Dalam Surat Shad (38) : 26, Alah SWT berfirman,“Hai Daud, sesungguhnya Kami menjadikan kamu khalifah (penguasa) di muka bumi, maka berilah keputusan (perkara) di antara manusia dengan adil dan janganlah kamu mengikuti hawa nafsu, karena ia akan menyesatkan kamu dari jalan Allah SWT. Sesungguhnya orang-orang yang sesat dari jalan Allah SWT akan mendapat azab yang berat, karena mereka melupakan hari perhitungan.”
Dalam tafsir Al-Muyasar dijelaskan bahwa dalam ayat ini terkandung pesan kepada ulil amri (pemerintah, dan siapapun yang memimpin-red) agar mereka menetapkan hukum dengan berpijak kepada kebenaran yang diturunkan dari Allah swt dan tidak menyimpang darinya karena hal itu akan menyesatkan mereka dari jalann-Nya
Demikian halnya dengan Rasulullah SAW, dalam sebuah hadits yang diriwayatkan Ibnu Umar r.a : “Saya telah mendengar Rasulullah SAW bersabda: “Setiap orang adalah pemimpin dan akan diminta pertanggung jawaban atas kepemimpinannya. Seorang kepala negara akan diminta pertanggungjawaban perihal rakat yang dipimpinnya. Seorang suami akan ditanya perihal keluarga yang dipimpinnya, seorang istri yang memelihara rumah tangga suaminya akan ditanya perihal tangggung jawab dan tugasnya. Bahkan seorang pembantu/pekerja rumah tangga yang bertugas memlihara barang milik majikannya juga akan ditanya dari hal yang dipimpinnya. Dan kamu sekalian pemimpin akan ditanya (diminta pertangggung jawab) dari hal yang dipimpinnya.” (HR Bukhari dan Muslim).
Hal yang paling mendasar yang dapat diambil dari hadis di atas adalah bahwa dalam level apapun, manusia adalah pemimpin termasuk bagi dirinya sendiri. Setiap perbuatan dan tindakan memiliki resiko yang harus dipertanggungjawabkan. Setiap orang adalah pemimpin meskipun pada saat yang sama setiap orang juga membutuhkan pemimpin dan kepemimpinan ketika ia harus berhadapan untuk menciptakan solusi hidup dimana kemampuan, keahlian, dan kekuatannya dibatasi oleh sekat yang ia ciptakan sendiri dalam posisinya sebagai bagian dari komunitas.

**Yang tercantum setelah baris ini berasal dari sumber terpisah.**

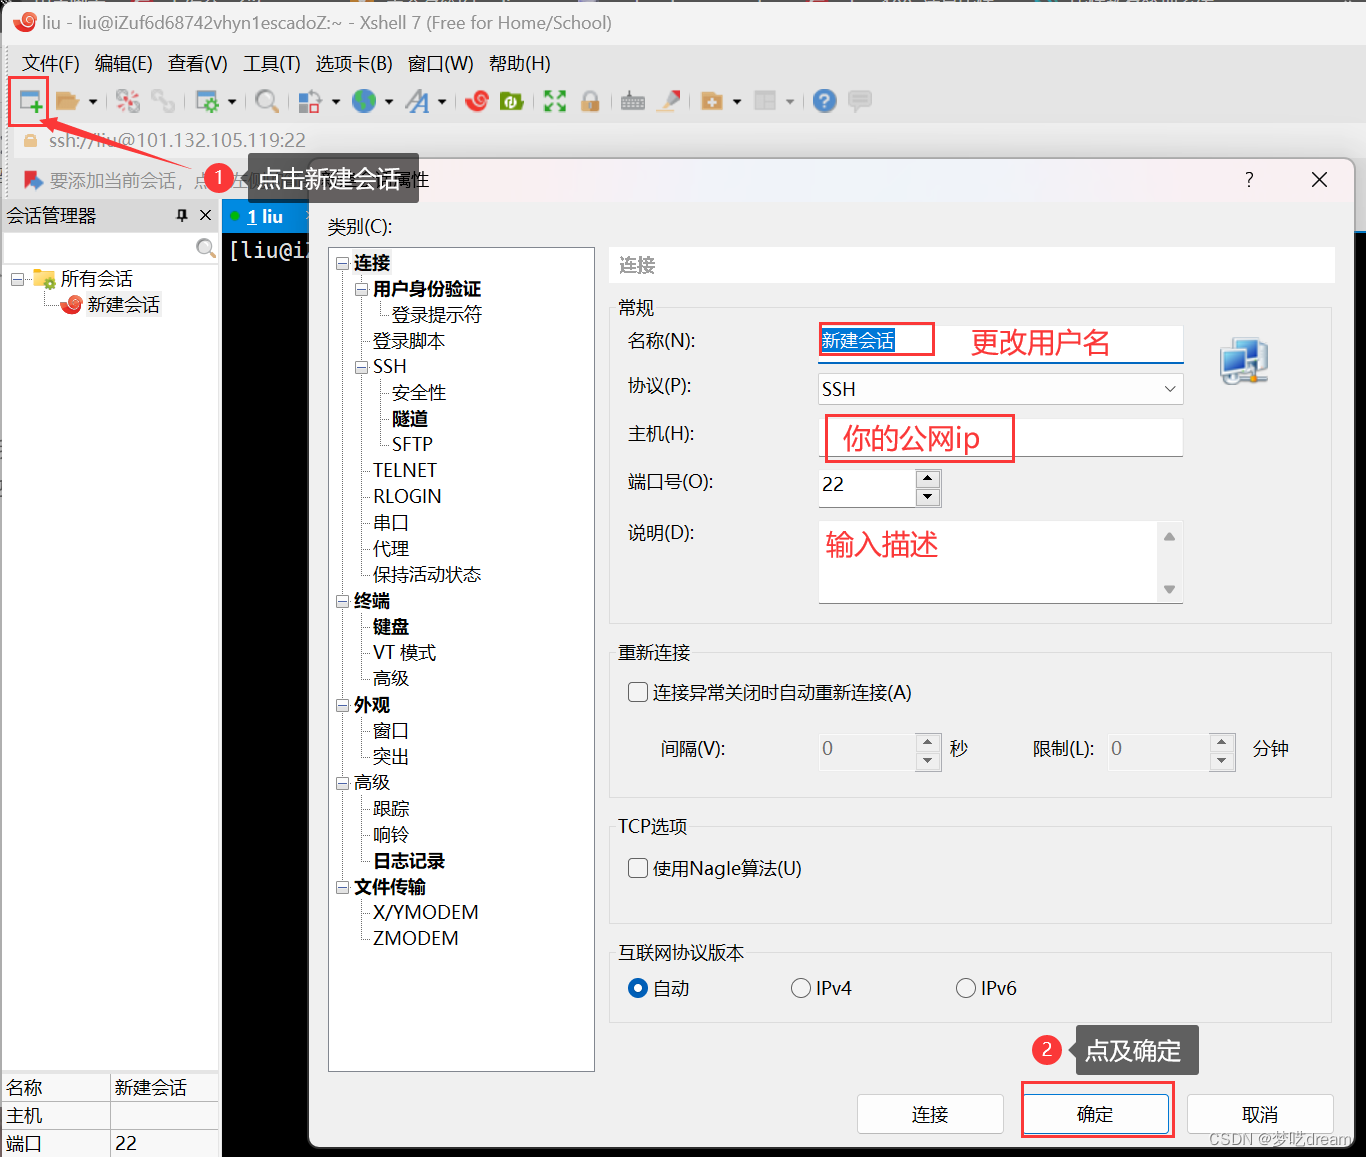Select the IPv6 radio button
1366x1157 pixels.
pos(965,988)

Sebenarnya masih banyak lagi dalil yang berkaitang dengan kepemimpinan dan urgensinya hingga level implementasi bahkan juga monitoring dan evalausisany. Akan tetapi, setidaknya kita tersontak ketika diingatkan oleh Bapak Pemimpin Umum saat Tarhib Ramadhan 29/3/2022, bahwa dalam memimpin disetiap level apapun, harus lead by heart dan manage by head.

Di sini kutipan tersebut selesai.